Reynolds plays Matt Weston, a low-rung CIA employee stationed as a safe house “housekeeper” in Johannesburg, South Africa. Resigned to taking phone calls from his higher-ups, Weston hardly stands a chance at re-locating to join his love interest in France. Around the same time, and also in Johannesburg, Denzel’s character Tobin Frost is shown, calm and collected, making a deal with a rather shady-looking politician.
True to the typical action script, the monotony of the characters’ backstories suddenly breaks into a lengthy, rambunctious chase. The camera jolts from car to car as a mysterious set of individuals surrounds Frost on all sides but one, making a U.S. consulate his only option for escape. Once the consulate workers realize who just showed up at their door, Frost is shipped to the nearest CIA safe house where Matt Weston is, up until that point, having yet another uneventful day.
Just as a team of interrogators arrives, the small break from action is interrupted yet again by an ambush from the same heavily armed men from the first chase. Despite the film’s on-again-off-again action, Safe House’s intricate plotline sets up each chase with care. Though it takes until the credits to piece together who, indeed, chases whom, the film is fast-paced and witty enough to hold even the most impatient viewer’s attention up to the end.

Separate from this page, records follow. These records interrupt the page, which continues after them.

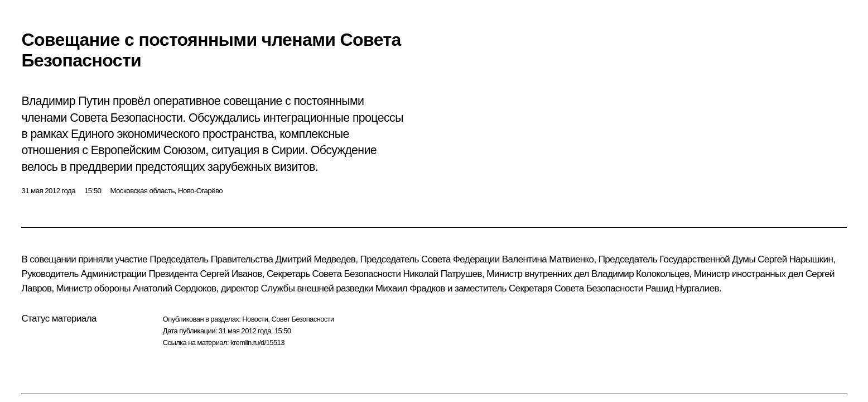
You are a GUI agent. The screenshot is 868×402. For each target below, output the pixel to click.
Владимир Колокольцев (640, 274)
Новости (255, 319)
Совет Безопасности (302, 319)
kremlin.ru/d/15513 (257, 342)
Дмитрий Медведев (316, 259)
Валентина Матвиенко (548, 259)
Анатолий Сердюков (175, 288)
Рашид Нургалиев (682, 288)
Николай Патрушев (442, 274)
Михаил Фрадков (410, 288)
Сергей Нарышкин (795, 259)
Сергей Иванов (230, 274)
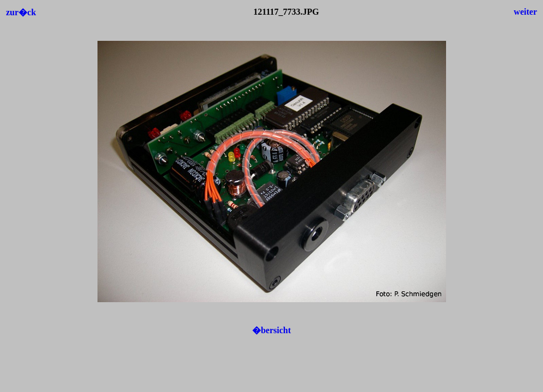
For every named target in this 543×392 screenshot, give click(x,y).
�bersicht (271, 330)
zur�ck (21, 12)
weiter (525, 11)
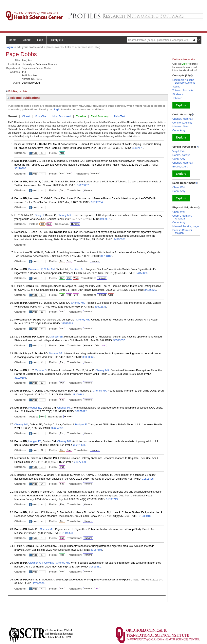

Espinosa plays Reynolds and Washington’s dynamic brilliantly, with dialogue more suited to a serious drama. The relationship between the two characters develops rather quickly, but Washington’s seasoned acting eases the abruptness of the characters’ introduction. Both humor and shock arise from the dialogue between the two, and Weston soon regrets his parting words to his supervisor: “How am I supposed to get more experience by staring at four walls all day?” Espinosa reflects Weston and Frost’s opposing anxiety and calm in the musical score, which fluctuates from fast-paced to somber instrumentals. Behind this, a rough but tasteful cinematography rounds out the film’s mood.
A handful of scenes are stylistically crafted to reveal the calm before the intermittent storms of action. One scene depicts Reynolds walking away from a bathroom, cleaned up, intercut with shots of him quickly changing clothes and haphazardly splashing his face with water. Mixed in are central exchanges between Frost and Weston, heavily reminiscent of Silence of the Lambs dialogues between the infamous Hannibal Lecter and fresh-out-of-the-box FBI agent Clarice Starling. Backed by a strong script, it is difficult to ascertain either’s motives until the movie decides to make the reveals.
Safe House is a heavily stylized, big-budget flick, often packing in the cleverness and action of a Guy Ritchie film while retaining the cool and composed reading of a spy novel—even riding on the dark overtones of a noir at times. Both Reynolds and Washington play their characters excellently, outshining the rest of the cast. While the dialogue goes down smooth, the audience is faced with a jolting aftertaste. Though Frost addresses Weston when he coolly comments, “I’m already in your head,” he might as well be speaking to the audience.